Geçtiğimiz yıl Haziran ayında Erzurum’un Yakutiye ilçesinde Yalçın Çakıloğlu (21), Faruk K. ve yanındaki kız arkadaşları G.D. (19), R.A. (20), Y.Ö. (16) ve H.Ç. (22) ile yolda yürüyordu. Argümana nazaran yanlarından geçen Ramazan Kanbur (34), arkadaş kümesine laf attı.
Şahıslar ortasında çıkan tartışmada Yalçın Çakıloğlu, elindeki bıçakla Ramazan Kanbur’u karnından ve boynundan yaraladı. Ambulansla hastaneye götürülen Kanbur, hayatını kaybetti.
LAF ATMA CİNAYETİ SANIĞINA TAHRİK İNDİRİMİ
Erzurum 1’inci Ağır Ceza Mahkemesi’nde müebbet mahpus cezası istemiyle görülen davada tutuklu yargılanan Yalçın Çakıloğlu’na haksız tahrik indirimi uygulandı. Çakıloğlu, 11 yıl 8 ay mahpus cezasına çarptırıldı.

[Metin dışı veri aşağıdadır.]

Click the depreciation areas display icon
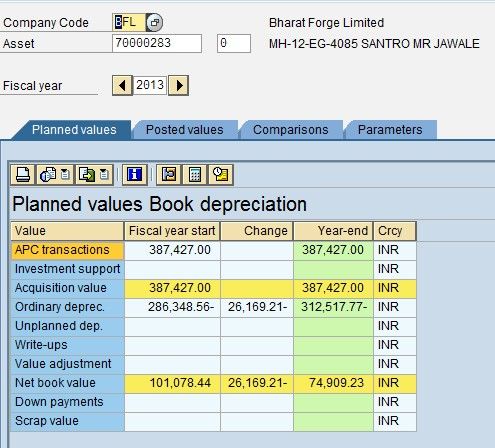 click(x=169, y=174)
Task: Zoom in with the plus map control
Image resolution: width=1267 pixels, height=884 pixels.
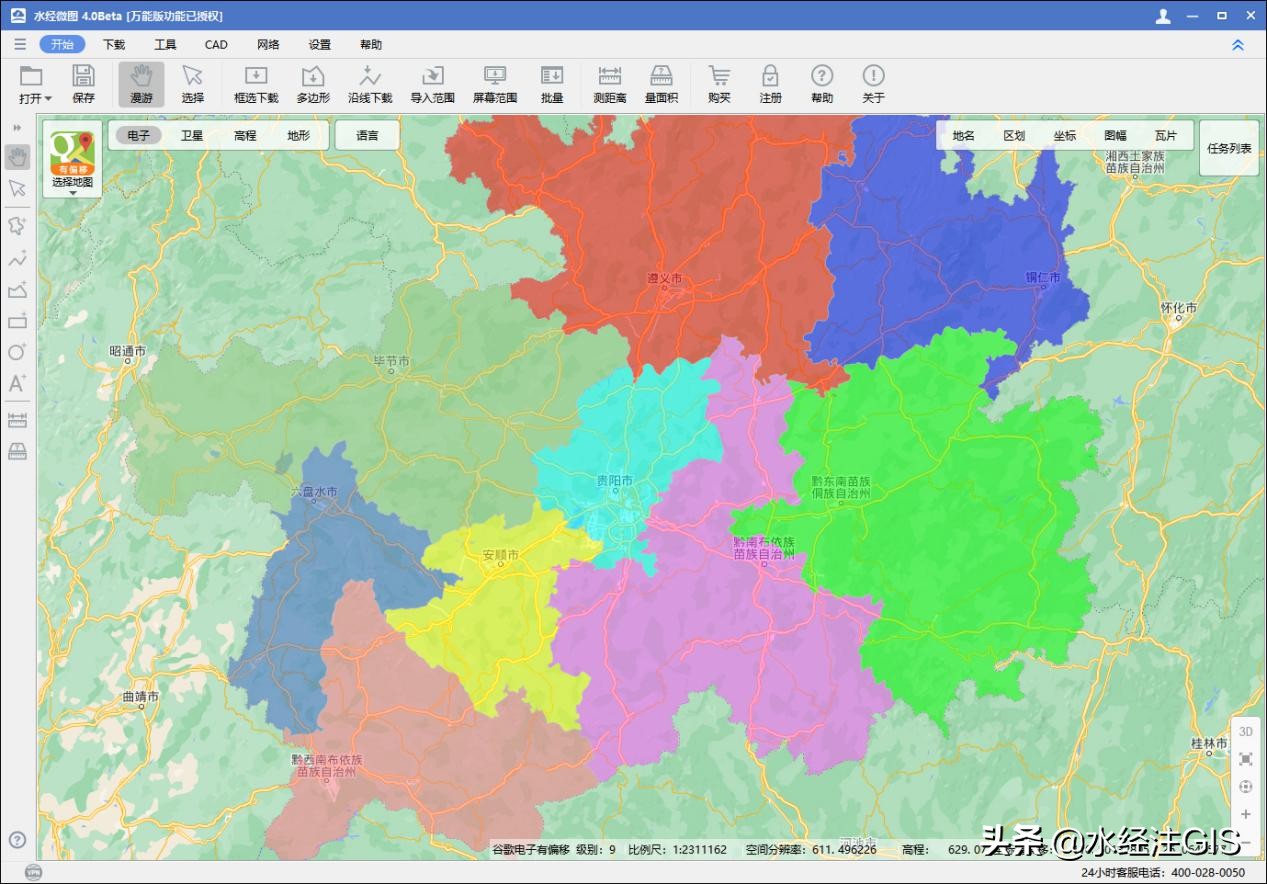Action: (x=1246, y=815)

Cinayetle biten tartışmanın davasında mahkeme heyetinin son kelamlarını sorduğu Yalçın Çakıloğlu, “Küfürler etti. Kaçtım. Yeniden peşimden geldi. Çıkan hengamede altta kalınca kendimi savunmak için atılım yaptım. Yaralandığını fark etmedim. Üzerimde benden büyük ve kilolu, uyuşturucu kullanan biri vardı. Kendimi savunmasam ben ölecektim. Adalete güveniyorum, beraatimi istiyorum” dedi.
MÜEBBETTEN DÖNDÜ
Avukat Serkan Tanas, müvekkili Çakıloğlu’nun kendini kurtarmak ve korumak için harekette bulunduğunu ileri sürdü ve yasal müdafaa kararlarının uygulanmasını istedi. Mahkeme heyeti, Yalçın Çakıloğlu’nun ‘Kasten öldürme’ hatasından müebbet hapsine hükmetti.
Haksız tahrik ve takdir indirimi uygulayan mahkeme, cezayı 11 yıl 8 aya düşürdü.
“CEZA DEĞİL ÖDÜL VERİLDİ”
Kanbur’un ağabeyi Muhammet Kanbur (44), karara reaksiyon göstererek, “Kardeşimizin mevti zati bizi yıktı. Mahkemenin verdiği karar da büsbütün bitirdi. 11 yıl ceza değil. Kardeşimin katiline ödül verildi” dedi.
Mahkemenin verdiği cezanın çok az olduğunu belirten Ramazan Kanbur’un ağabeyi Muhammet Kanbur şöyle konuştu:
“Geçen yıl kardeşim Ramazan Kanbur’u 10-15 kişi vahşice katlettiler. Biz cenazeyi yıkarken çocukta 4 tane bıçak darbesi vardı. Boğazda, art sırtında, karnında. Parmakları kırık vaziyette, diz kapakları parçalanmış, yüzü aşikâr değil. Mahkeme, çocuğun birine yalnızca 11 yıl bir ceza verdi. 1 yıldır içeride bu. 2 sene sonra dışarıda. İnsan hayatı bu kadar ucuz değil. Benim kardeşim hatalı da olsaydı, benim kardeşimi çağırsaydı. Olay yerinin 100 metre ilerisinde polis merkezi var. Çağırsaydılar benim kardeşimin cezasını devlet verseydi. 11 yıl ne demek, buna ceza değil, ödül verildi. Bu 2 sene sonra çıktığında biz onu dışarıda gördüğümüzde nasıl dayanalım buna. Kardeşimizin mevti zati bizi yıktı. Bir de mahkemenin verdiği o karar büsbütün bizi bitirdi, büsbütün yıktı. Kararı istinafa taşıdık. Devletimize, Adalet Bakanlığımıza buradan sesleniyorum. Sayın savcılarımıza sesleniyorum. İnsan hayatı bu kadar ucuz olamaz. İnsan hayatı bu kadar kıymetsiz olamaz. Getirdi buna ödül verdi, ceza vermedi ki 11 yıl ne demek.”